■ **AIM OF THE EXERCISE**
Each record should be given again exactly as it appears, with no image included.

Records contained in a dataset
——
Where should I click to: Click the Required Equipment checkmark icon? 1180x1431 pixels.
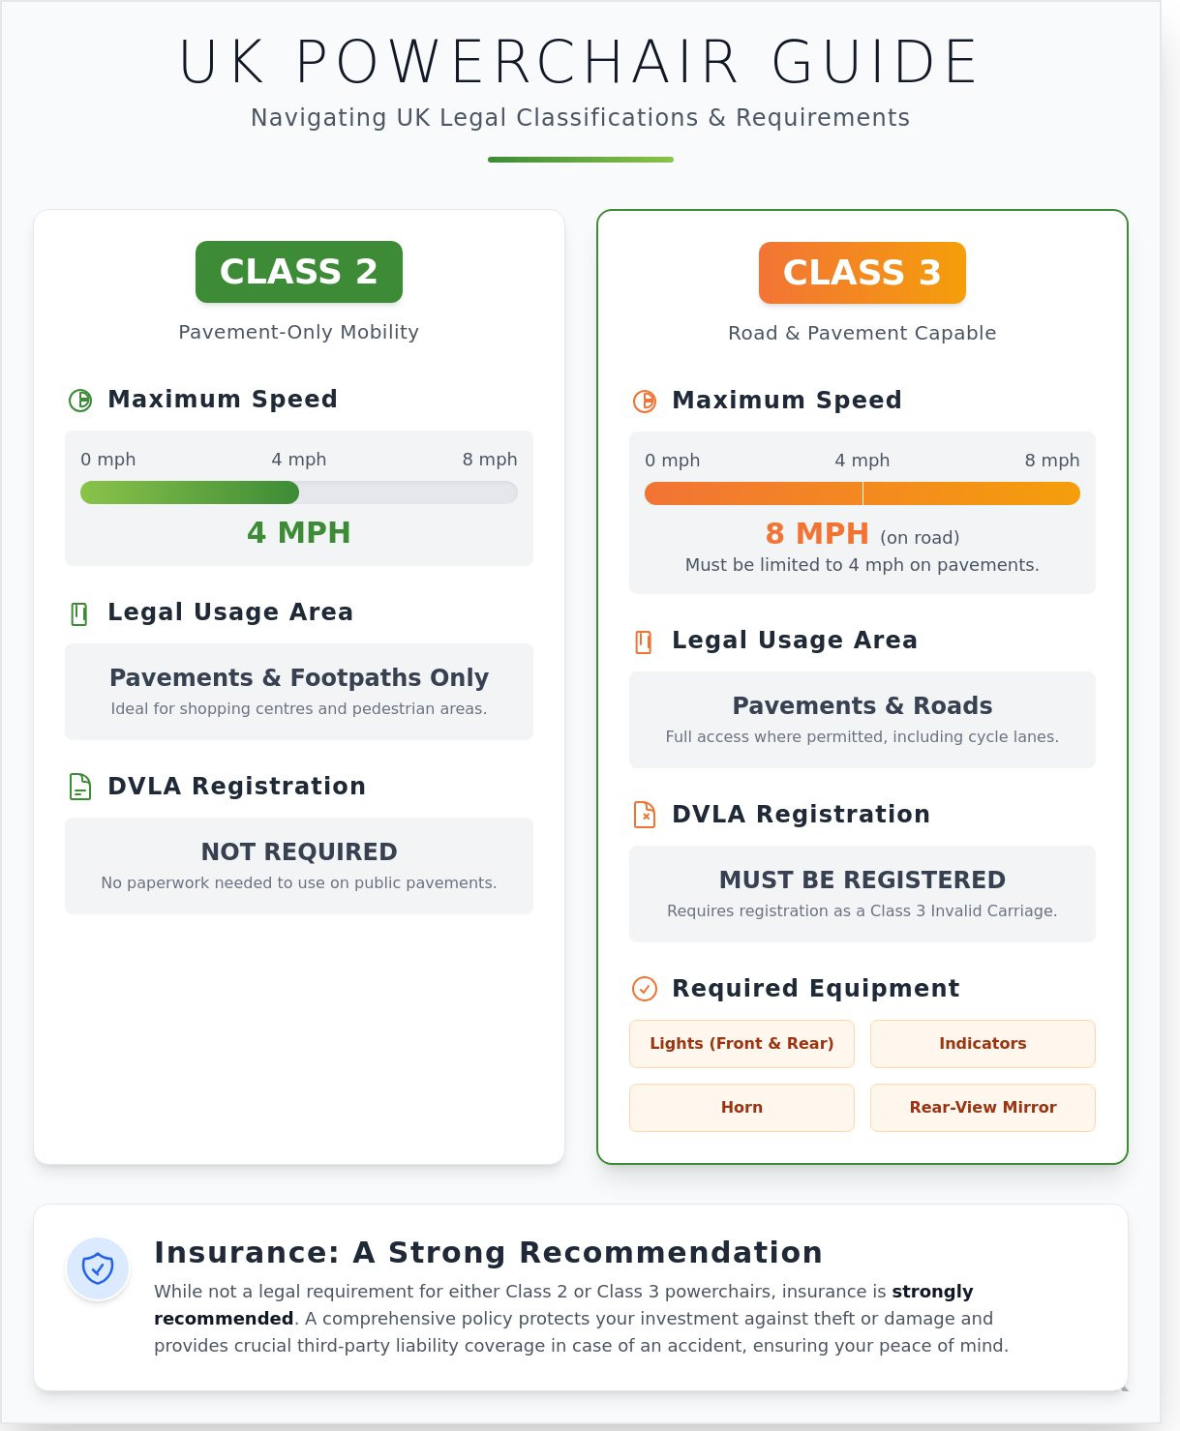[645, 989]
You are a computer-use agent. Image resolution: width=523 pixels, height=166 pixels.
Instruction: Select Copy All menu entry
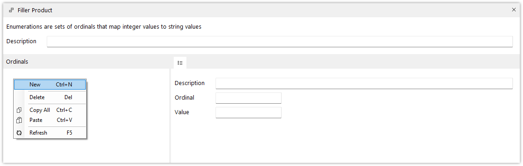coord(50,110)
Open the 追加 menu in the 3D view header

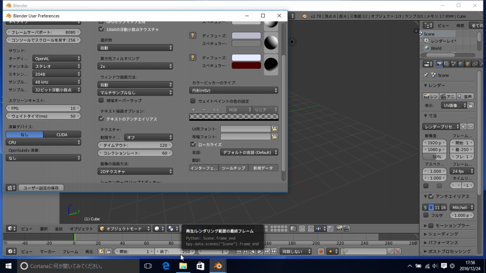[x=59, y=228]
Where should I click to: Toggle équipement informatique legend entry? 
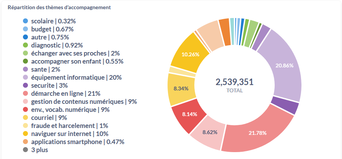76,77
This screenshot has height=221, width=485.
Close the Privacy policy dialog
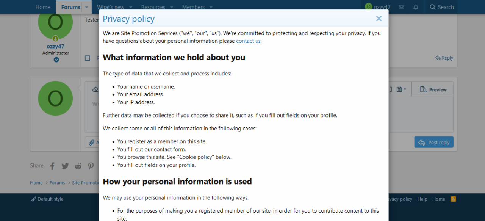379,19
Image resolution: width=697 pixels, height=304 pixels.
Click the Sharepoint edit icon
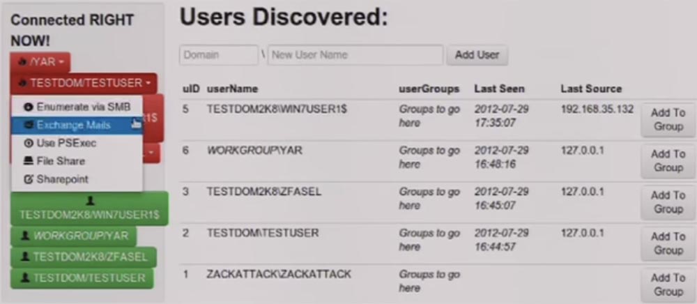click(x=29, y=179)
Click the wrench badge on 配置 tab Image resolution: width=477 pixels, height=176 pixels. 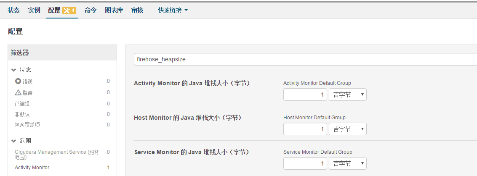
——
■ **EXPECTED ANSWER**
Where should I click to: Click the Required Equipment checkmark icon? 1180x1431 pixels.
[645, 989]
You are a computer-use agent. Image resolution: width=523 pixels, height=166 pixels.
Instruction: Select Copy All menu entry
coord(50,110)
Open the 追加 menu in the 3D view header

[x=59, y=228]
Where should I click to: Toggle équipement informatique legend entry? 
76,77
This screenshot has height=221, width=485.
Close the Privacy policy dialog
379,19
Image resolution: width=697 pixels, height=304 pixels.
Click the Sharepoint edit icon
click(x=29, y=179)
Click the wrench badge on 配置 tab Image resolution: width=477 pixels, height=176 pixels. 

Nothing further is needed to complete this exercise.